Und doch hat Friedman einen geschrieben, und er hat nicht zugeschlagen. „Kapitalismus und Freiheit“ beginnt mit einer verächtlichen Antwort auf John F. Kennedys Antrittsrede. „Das paternalistische ‚Was kann Ihr Land für Sie tun‘“, schrieb Friedman, „impliziert, dass die Regierung der Gönner und der Bürger der Mündel ist, eine Sichtweise, die im Widerspruch zum Glauben des freien Mannes an seine eigene Verantwortung für sein eigenes Schicksal steht.“ ” (Natürlich hatte Kennedy gesagt, dass die Amerikaner das tun sollten nicht Fragen Sie, was ihr Land für sie tun könnte. Aber das macht nichts. Es ist so ein Buch.)

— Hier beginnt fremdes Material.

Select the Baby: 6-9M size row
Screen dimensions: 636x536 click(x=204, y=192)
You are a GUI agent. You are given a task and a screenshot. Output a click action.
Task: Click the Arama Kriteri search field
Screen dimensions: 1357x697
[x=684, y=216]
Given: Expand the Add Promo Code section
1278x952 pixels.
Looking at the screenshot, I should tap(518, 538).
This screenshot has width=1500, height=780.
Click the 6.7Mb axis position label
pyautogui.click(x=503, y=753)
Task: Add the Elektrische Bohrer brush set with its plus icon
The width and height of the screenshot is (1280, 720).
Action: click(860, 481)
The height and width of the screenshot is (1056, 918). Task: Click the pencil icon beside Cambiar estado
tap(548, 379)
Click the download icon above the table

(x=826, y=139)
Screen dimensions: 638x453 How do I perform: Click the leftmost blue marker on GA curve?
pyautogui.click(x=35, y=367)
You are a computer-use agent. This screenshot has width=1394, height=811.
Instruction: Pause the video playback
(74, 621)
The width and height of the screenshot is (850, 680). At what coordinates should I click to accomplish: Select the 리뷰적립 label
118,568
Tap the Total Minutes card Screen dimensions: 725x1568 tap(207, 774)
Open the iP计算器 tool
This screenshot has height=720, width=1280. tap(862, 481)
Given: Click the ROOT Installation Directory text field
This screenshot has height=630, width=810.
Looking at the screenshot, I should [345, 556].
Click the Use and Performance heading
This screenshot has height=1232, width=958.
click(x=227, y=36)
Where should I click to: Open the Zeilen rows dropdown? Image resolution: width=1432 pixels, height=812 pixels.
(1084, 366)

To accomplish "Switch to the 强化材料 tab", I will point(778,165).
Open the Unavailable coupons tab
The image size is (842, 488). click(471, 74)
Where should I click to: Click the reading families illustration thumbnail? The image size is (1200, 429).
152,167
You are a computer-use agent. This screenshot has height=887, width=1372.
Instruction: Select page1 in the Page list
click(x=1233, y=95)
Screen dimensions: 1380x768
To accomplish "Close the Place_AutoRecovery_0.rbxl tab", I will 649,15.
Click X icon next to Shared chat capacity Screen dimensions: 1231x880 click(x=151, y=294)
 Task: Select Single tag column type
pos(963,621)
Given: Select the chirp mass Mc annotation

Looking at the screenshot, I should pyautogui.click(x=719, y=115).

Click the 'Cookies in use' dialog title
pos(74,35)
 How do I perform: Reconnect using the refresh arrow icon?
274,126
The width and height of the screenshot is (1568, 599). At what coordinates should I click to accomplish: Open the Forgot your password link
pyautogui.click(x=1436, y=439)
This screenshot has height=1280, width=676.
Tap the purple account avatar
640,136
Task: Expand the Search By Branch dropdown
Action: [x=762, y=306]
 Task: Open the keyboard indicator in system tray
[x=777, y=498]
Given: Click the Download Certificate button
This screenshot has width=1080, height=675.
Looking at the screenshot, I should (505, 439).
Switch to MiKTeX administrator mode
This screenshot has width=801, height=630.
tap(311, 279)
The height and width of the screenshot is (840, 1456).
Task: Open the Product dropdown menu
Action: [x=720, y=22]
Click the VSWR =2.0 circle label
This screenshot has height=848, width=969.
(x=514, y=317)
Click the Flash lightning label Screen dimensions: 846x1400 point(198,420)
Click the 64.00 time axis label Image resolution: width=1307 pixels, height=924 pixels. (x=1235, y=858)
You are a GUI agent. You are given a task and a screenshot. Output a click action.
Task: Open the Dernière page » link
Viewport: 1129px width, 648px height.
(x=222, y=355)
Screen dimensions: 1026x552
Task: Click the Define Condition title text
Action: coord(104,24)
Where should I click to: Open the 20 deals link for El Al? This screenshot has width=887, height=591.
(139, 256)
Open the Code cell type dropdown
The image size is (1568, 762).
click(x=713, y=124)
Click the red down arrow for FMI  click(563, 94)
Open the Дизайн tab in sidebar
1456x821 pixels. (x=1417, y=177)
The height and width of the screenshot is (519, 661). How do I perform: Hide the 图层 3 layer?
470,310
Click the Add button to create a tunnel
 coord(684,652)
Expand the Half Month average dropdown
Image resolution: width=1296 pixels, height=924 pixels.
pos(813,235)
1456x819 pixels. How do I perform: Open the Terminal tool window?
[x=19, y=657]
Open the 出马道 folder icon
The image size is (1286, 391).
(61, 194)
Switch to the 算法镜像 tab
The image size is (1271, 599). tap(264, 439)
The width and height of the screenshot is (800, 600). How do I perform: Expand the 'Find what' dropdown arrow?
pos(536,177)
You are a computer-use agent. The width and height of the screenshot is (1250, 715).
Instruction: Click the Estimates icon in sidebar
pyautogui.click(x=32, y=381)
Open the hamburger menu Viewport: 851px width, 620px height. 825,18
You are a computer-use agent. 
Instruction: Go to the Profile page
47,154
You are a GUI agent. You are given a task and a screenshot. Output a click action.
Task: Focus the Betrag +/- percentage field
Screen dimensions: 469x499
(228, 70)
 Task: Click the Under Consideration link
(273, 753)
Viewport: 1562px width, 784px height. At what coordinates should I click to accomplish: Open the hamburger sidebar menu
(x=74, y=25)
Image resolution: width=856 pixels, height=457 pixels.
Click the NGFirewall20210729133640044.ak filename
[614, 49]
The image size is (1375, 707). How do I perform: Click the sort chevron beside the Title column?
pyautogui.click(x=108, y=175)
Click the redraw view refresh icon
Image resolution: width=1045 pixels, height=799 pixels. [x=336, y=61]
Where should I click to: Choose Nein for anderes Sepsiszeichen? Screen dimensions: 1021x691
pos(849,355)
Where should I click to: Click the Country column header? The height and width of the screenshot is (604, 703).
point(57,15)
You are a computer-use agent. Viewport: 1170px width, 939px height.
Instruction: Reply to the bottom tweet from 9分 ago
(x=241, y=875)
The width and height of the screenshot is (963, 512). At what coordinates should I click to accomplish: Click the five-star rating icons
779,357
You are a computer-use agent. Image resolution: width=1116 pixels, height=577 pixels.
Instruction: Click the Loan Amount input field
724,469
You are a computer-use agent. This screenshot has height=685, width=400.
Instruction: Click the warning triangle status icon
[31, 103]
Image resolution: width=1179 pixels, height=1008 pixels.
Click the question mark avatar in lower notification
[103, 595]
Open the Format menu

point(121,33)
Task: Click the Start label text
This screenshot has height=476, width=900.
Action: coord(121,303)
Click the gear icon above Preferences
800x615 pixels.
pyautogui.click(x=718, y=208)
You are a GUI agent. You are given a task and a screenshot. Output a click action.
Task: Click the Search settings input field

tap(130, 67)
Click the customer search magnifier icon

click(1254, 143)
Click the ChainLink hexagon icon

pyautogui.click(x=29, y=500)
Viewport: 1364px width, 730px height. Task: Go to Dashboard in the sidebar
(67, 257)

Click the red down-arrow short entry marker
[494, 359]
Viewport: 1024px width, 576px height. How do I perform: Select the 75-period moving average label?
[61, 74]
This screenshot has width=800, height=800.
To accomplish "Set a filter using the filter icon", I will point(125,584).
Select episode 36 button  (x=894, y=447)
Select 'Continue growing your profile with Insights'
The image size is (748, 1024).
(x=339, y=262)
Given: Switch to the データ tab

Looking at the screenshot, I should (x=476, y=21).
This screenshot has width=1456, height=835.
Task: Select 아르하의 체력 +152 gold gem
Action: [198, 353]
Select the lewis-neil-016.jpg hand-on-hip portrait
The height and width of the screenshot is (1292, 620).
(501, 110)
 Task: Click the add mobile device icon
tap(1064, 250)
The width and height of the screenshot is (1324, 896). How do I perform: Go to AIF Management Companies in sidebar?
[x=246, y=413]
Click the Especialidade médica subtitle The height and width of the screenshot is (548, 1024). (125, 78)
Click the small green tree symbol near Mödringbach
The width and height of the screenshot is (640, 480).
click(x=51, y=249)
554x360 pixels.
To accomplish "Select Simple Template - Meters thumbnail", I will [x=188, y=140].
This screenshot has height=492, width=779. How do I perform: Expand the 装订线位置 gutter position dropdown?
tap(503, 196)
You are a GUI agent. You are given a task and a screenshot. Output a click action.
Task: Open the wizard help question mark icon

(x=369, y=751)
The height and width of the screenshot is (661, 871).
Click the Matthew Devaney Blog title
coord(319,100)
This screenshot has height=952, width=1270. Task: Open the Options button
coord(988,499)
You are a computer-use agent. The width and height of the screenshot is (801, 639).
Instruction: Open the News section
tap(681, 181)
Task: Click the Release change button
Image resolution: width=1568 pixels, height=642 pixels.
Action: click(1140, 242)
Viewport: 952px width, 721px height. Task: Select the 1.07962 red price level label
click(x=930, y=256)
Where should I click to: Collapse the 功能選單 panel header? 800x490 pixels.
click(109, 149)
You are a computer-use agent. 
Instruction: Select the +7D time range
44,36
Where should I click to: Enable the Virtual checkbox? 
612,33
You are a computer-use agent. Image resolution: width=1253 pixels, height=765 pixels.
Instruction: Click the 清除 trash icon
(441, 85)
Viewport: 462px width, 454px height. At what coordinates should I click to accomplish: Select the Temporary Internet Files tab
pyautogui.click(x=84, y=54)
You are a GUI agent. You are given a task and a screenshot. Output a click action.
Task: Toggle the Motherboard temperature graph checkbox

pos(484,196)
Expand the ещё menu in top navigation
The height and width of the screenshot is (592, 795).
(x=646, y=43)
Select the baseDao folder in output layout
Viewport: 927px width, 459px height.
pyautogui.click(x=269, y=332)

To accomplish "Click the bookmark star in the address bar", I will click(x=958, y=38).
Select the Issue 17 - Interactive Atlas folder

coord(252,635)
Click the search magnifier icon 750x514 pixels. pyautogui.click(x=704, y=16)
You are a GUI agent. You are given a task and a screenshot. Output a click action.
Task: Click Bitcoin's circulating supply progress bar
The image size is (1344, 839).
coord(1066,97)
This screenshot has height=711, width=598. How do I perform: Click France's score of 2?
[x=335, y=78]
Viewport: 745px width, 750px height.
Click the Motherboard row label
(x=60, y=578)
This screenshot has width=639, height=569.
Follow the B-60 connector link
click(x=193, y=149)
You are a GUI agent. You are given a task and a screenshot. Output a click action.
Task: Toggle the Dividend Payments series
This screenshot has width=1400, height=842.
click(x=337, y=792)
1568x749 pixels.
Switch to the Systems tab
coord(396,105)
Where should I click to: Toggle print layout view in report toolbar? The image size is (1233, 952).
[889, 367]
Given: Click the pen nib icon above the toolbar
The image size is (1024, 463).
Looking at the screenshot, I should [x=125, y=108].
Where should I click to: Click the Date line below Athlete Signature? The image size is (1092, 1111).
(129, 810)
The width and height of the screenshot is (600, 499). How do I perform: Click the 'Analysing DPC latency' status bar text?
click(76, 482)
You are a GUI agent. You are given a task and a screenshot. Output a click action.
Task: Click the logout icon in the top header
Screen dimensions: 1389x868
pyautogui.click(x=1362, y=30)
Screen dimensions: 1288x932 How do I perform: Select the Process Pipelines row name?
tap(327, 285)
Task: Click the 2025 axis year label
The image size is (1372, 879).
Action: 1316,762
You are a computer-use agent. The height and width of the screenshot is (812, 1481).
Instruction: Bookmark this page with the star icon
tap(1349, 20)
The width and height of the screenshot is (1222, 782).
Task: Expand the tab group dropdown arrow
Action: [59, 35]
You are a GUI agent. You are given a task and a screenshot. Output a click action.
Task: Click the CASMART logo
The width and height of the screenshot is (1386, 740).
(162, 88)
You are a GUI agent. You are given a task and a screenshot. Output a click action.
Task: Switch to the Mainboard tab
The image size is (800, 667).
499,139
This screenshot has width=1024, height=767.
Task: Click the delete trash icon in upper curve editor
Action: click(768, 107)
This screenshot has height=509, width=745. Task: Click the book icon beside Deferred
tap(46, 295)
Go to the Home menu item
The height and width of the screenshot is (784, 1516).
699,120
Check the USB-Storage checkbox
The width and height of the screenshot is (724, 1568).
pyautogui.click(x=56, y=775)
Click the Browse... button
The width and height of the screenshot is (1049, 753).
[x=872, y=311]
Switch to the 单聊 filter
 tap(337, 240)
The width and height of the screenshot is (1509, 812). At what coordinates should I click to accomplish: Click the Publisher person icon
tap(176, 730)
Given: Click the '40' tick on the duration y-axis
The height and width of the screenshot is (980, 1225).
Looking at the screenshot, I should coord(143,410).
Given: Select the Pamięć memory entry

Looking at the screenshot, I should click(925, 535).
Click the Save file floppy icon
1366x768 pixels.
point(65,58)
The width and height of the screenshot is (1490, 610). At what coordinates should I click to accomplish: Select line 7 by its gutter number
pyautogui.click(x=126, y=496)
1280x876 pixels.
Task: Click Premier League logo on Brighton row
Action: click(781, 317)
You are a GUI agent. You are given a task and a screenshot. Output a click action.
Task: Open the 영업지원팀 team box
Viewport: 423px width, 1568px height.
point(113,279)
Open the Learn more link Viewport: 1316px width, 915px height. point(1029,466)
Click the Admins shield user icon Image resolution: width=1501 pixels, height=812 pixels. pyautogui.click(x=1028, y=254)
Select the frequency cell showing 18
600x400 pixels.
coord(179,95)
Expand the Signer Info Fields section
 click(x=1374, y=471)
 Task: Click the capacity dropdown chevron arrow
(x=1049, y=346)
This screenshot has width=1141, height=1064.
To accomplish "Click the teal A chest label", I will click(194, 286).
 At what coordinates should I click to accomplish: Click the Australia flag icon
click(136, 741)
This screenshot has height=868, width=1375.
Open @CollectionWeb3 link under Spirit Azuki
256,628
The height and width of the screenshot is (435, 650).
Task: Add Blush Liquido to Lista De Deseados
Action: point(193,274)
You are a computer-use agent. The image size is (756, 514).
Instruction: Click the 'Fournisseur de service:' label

Friedman lieferte eine Liste von Dingen, gegen die er war: Mietpreisbindung, Mindestlohngesetze, Bankenregulierung, die Federal Communications Commission, das Sozialversicherungsprogramm, Anforderungen an die Berufszulassung, „sogenannte“ Sozialwohnungen, die Wehrpflicht, öffentliche Verwaltung Mautstraßen und Nationalparks. Später in dem Buch wandte er sich gegen Antidiskriminierungsgesetze (die er mit den Nürnberger Gesetzen der Nazis verglich: Wenn die Regierung Ihnen sagen kann, wen Sie nicht diskriminieren dürfen, kann sie Ihnen sagen, wen Sie diskriminieren müssen), und gegen die Arbeitsgesetze Gewerkschaften (wettbewerbswidrige Monopole), öffentliche Schulen (wo Steuerzahler gezwungen sind, Kurse zum Thema „Korbflechten“ zu finanzieren) und die abgestufte Einkommenssteuer. Er argumentierte, dass eine Erbschaftssteuer nicht gerechter sei als eine Talentsteuer. Vererbung und Talent sind beides Geburtszufälle. Warum ist es gerecht, den ersten zu besteuern und den zweiten nicht?